Matteo Renzi? È il “Demolition man” che “mette sotto sopra Roma”. Non usa mezzi termini il Financial Times, l’autorevole quotidiano finanziario della City di Londra per definire il leader di Italia Viva e la crisi di governo che ha innescato nel pomeriggio di mercoledì con le dimissioni delle ministre Bonetti e Bellanova. Per il giornale britannico, che ha seguito con particolare attenzione gli sviluppi della crisi politica in atto ormai da settimane in Italia, la crisi italiana “minaccia di ostacolare il recovery plan di Bruxelles”.

Per FT la mossa di Renzi “potrebbe essere stata pensata per rafforzare il potere di interdizione del suo piccolo partito e la sua stessa immagine personale, ma potrebbe facilmente ritorcersi contro di lui, mentre il Paese combatte la pandemia”.

Ma la crisi di governo merita spazio anche su altri giornali esteri.

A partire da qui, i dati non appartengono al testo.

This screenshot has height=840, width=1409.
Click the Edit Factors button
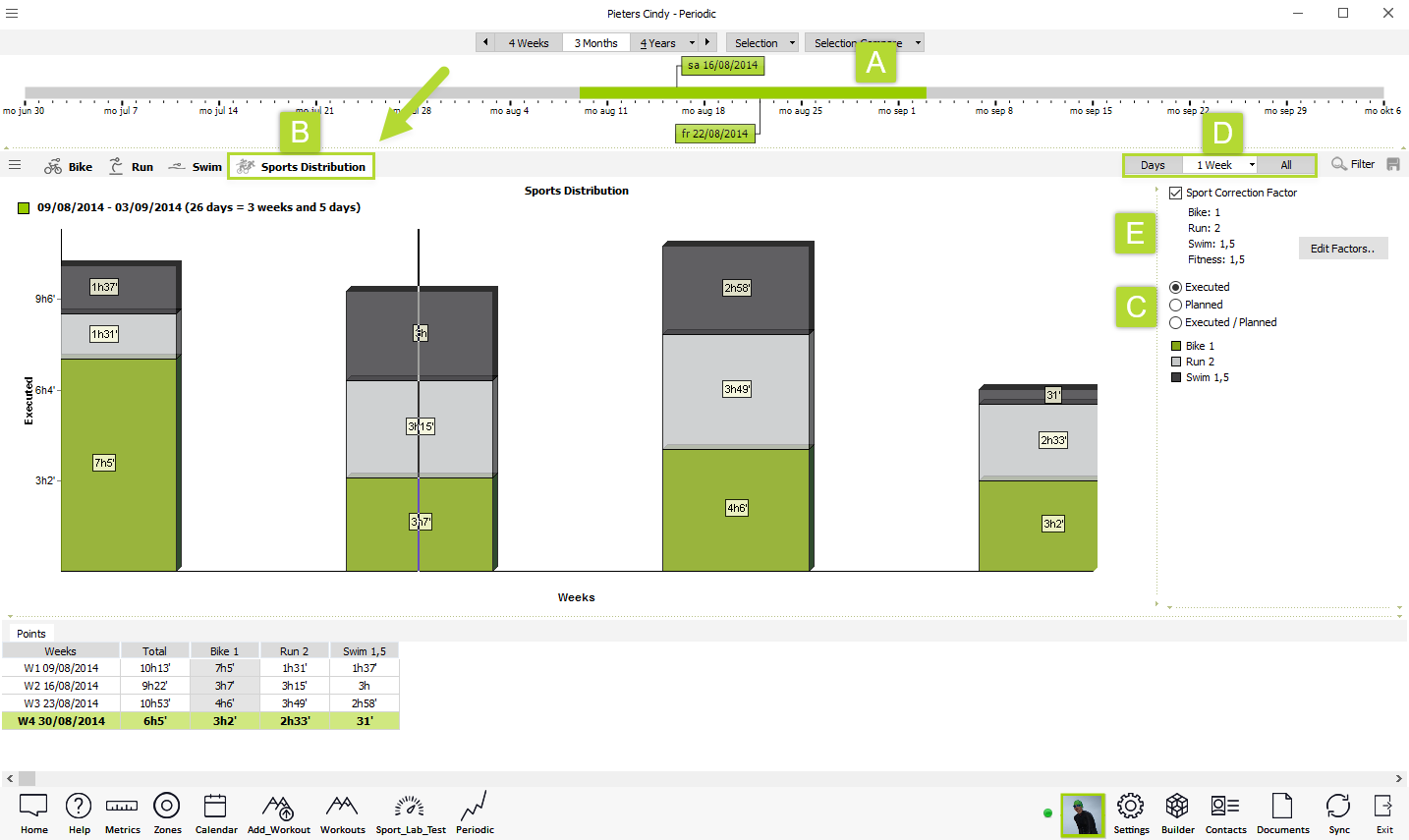click(1342, 249)
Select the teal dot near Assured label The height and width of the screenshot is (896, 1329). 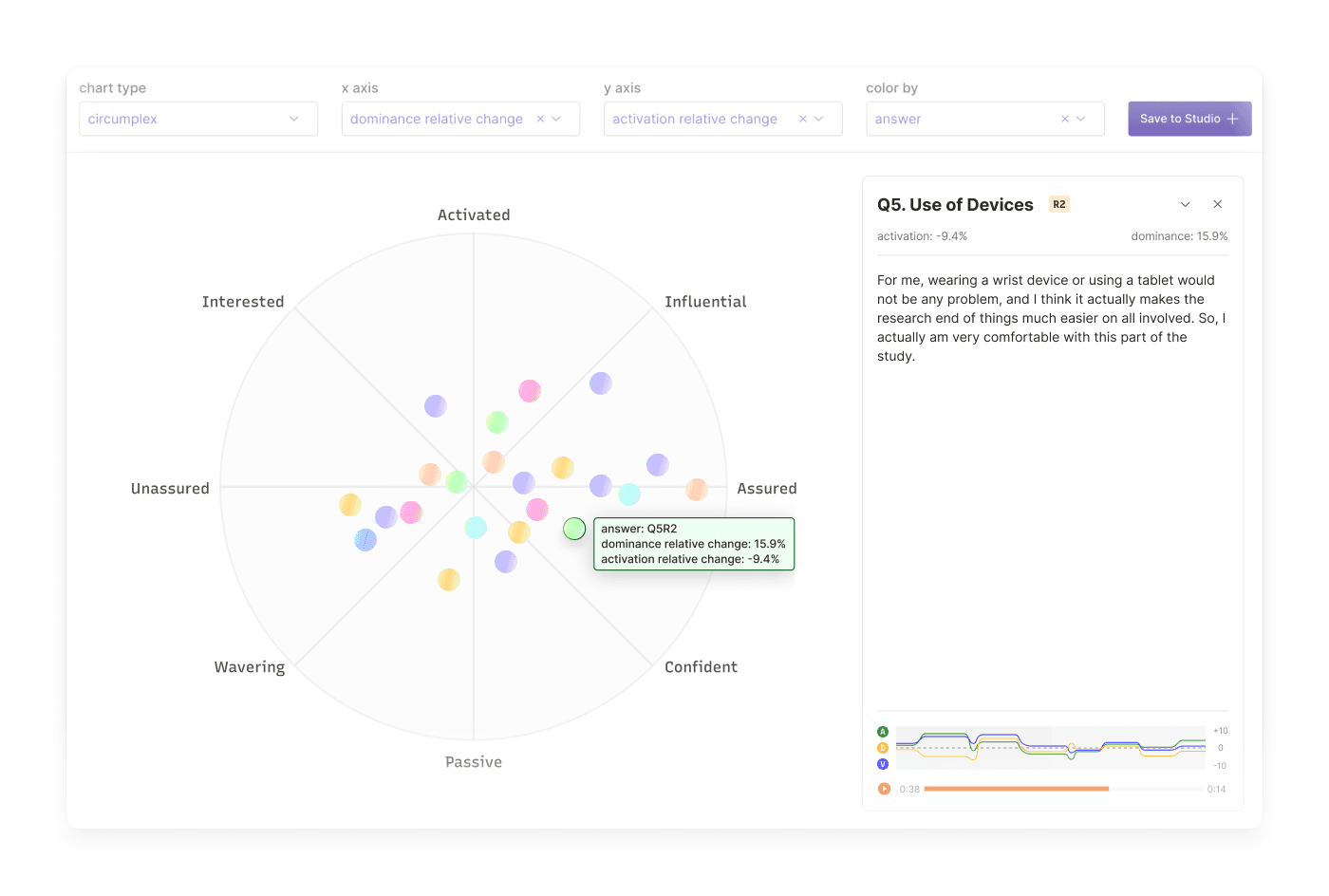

Su El País l’articolo di Daniel Verdú sottolinea che l’Italia è in un momento “delicatissimo e difficile da spiegare” perché “le incognite sono molte. È anche possibile che il primo ministro sia di nuovo nominato per la guida di un terzo esecutivo di questa stessa legislatura. Ma la situazione del Paese è di estrema fragilità e il presidente della Repubblica, Sergio Mattarella, dovrà ora cominciare un giro di consultazioni per trovare una via d’uscita”. Quindi un confronto con la Germania e la stabilità politica garantita da Angela Merkel, mentre l’Italia “ha visto passare sette premier e dieci governi”.

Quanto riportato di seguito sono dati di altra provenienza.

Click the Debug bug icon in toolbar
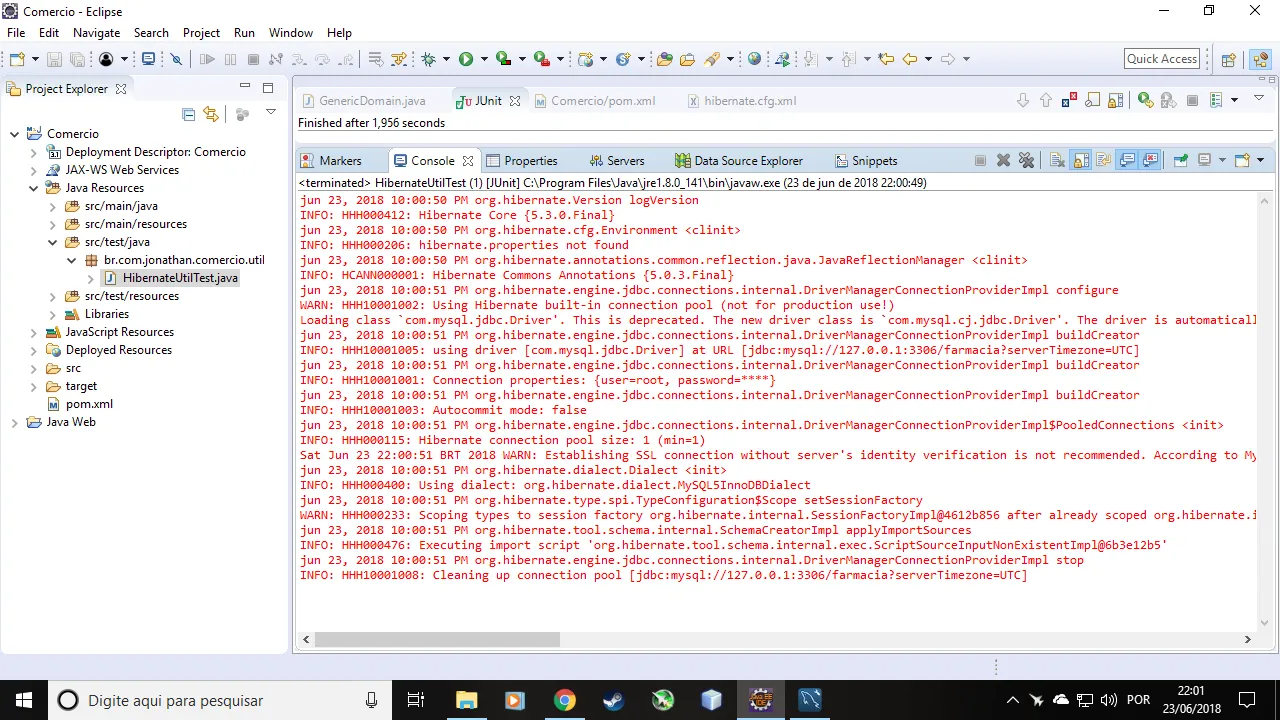click(429, 59)
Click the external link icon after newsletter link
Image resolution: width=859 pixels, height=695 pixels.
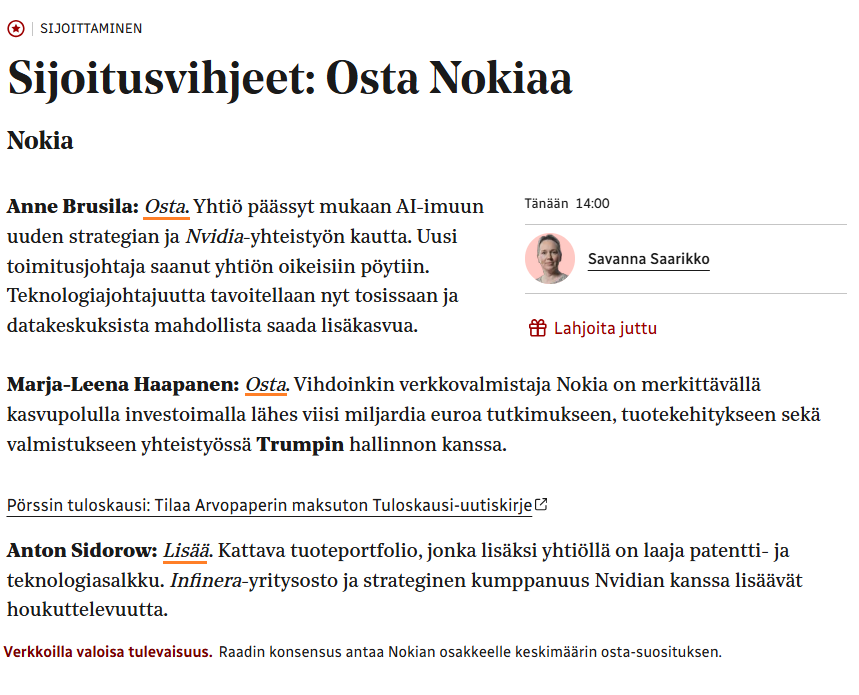point(541,505)
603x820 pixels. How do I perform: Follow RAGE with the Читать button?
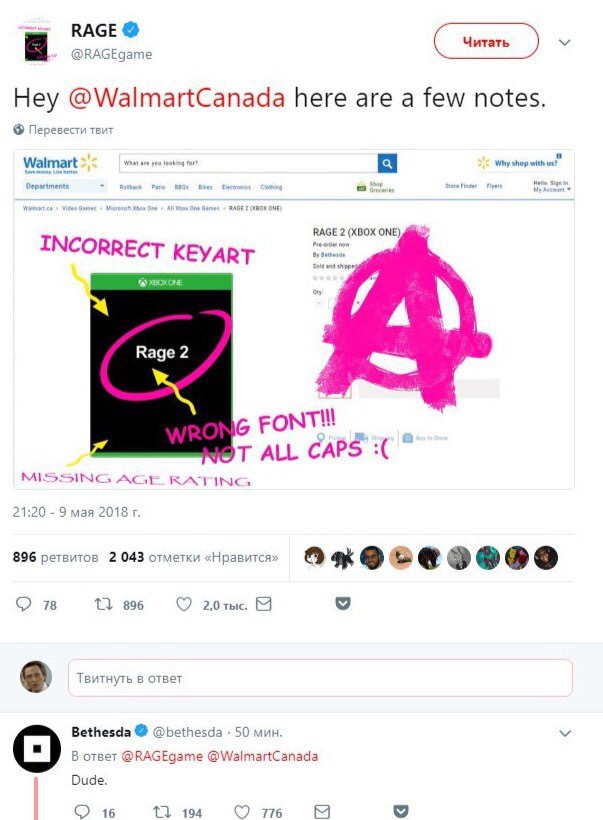(x=486, y=42)
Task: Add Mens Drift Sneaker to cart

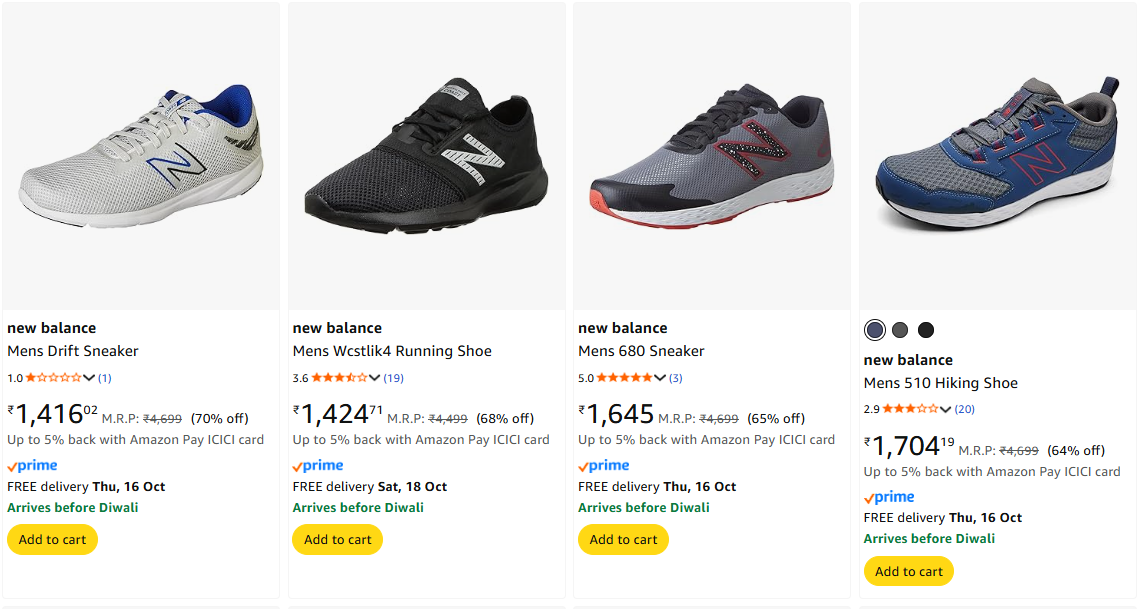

Proprio in Germania il settimanale Die Zeit definisce un “atto disperato” la mossa del leader di Italia Viva. “Con richieste sempre nuove” Renzi “ha portato alla caduta della coalizione di governo in Italia. Dietro c’è un calcolo di potere: il suo partito è basso nei sondaggi“, è il commento durissimo che arriva nei confronti dell’ex premier. Die Zeit cita a sostegno i sondaggi che danno Italia Viva al 3 per cento, mentre la popolarità di Renzi si attesta al 13% contro più del 50 per cento di Giuseppe Conte.

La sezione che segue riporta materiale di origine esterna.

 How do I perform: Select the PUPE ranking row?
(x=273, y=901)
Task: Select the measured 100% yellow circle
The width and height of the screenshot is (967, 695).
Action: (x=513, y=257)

Più equilibrato il commento che arriva invece nell’edizione online del New York Times. Il quotidiano della Grande Mela sottolinea come “la traballante coalizione tra gli impopolari populisti e l’establishment del centro-sinistra rischia l’implosione tra lotte di potere e dispute ideologiche sui fondi Ue”. Quanto a Renzi, per il NYT “la sua mossa, che nervosi leader politici hanno tentato di evitare nel corso della settimana, costringe il suo rivale, il primo ministro Giuseppe Conte, in una situazione difficoltosa”.